An increased interest in staffing means staffing firms will need to find the right strategy to attract new customers. One of the things I kept hearing from smaller companies is their concern about how they were perceived in the marketplace. They wanted to be viewed as having the ability to compete with larger companies, which meant not only having the financial ability to handle larger payrolls but complying with ACA rules, customized reporting, web capabilities and having enough candidates to fill orders.
The topic of perception as it relates to consumers (end-users of staffing) reminded me of the time I used to work in my uncle’s small meat market. We had a produce department. And in that department one of the analogies that we used to use for displaying the product was: “It’s like painting a picture”. You use the different colors of the fruits and vegetables to paint the picture, to make the produce selection look as complete and as appetizing as possible.

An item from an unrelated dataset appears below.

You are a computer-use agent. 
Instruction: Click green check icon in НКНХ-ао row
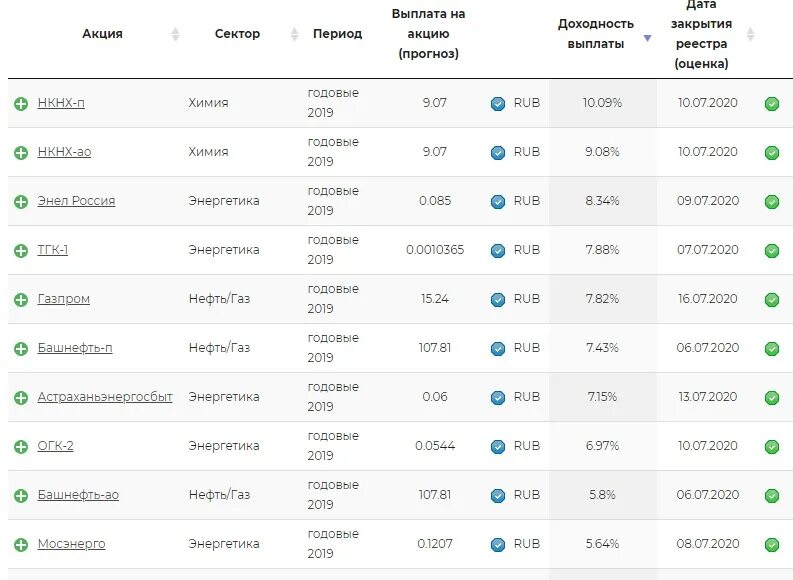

I don’t want to suggest that the quality of the product was subpar, but a good display gives customers confidence that competent people run the store. There are lots of studies that show that consumers will buy when the product is properly displayed and they have confidence in the product or service.
First impressions matter. Did you know that the average attention span of a human being is around 8 seconds? According to the National Center for Biotechnology Information, we have social media and its catchy stimuli to thank for this. Websites like Pinterest, and Buzzfeed keep us constantly scrolling through attention-grabbing pictures. As a society now driven by images, we spend less time reading and more time looking. Can smaller staffing companies adapt?
In today’s internet age, a website, Facebook or LinkedIn page is a staffing company’s first impression to the marketplace. If they create a clean and inviting web page with a relevant image, it’s bound to attract eyeballs. Say, for example, you are looking to make a purchase on the internet, and the website looks sketchy and not well-coded. You move on right away. How can customers believe you can handle a large or difficult order if your virtual storefront is a mess?
Your web page needs to be interactive. For example, many staffing companies have web pages that allow employees to access or change their personal information. Others give their customers the ability to go online and view open invoices, create job orders and approve their contract staff time sheets etc. Talk about a great first and lasting impression.
It also has to be mobile-friendly, because a lot of times, people searching on their phones. We at Damian receive a lot of inquiries directly from our webpage, because the browser allows the user to directly click on our phone number to call us. It saves a potential customer time going to their dial screen. Saving those precious seconds deflects the natural instinct to hesitate in making big decisions. Look at Amazon’s one-click purchase button. How many times does a customer decide to cancel their order while putting in their credit card information and shipping address?
Removing those obstacles makes doing business much simpler. And we’re seeing great results.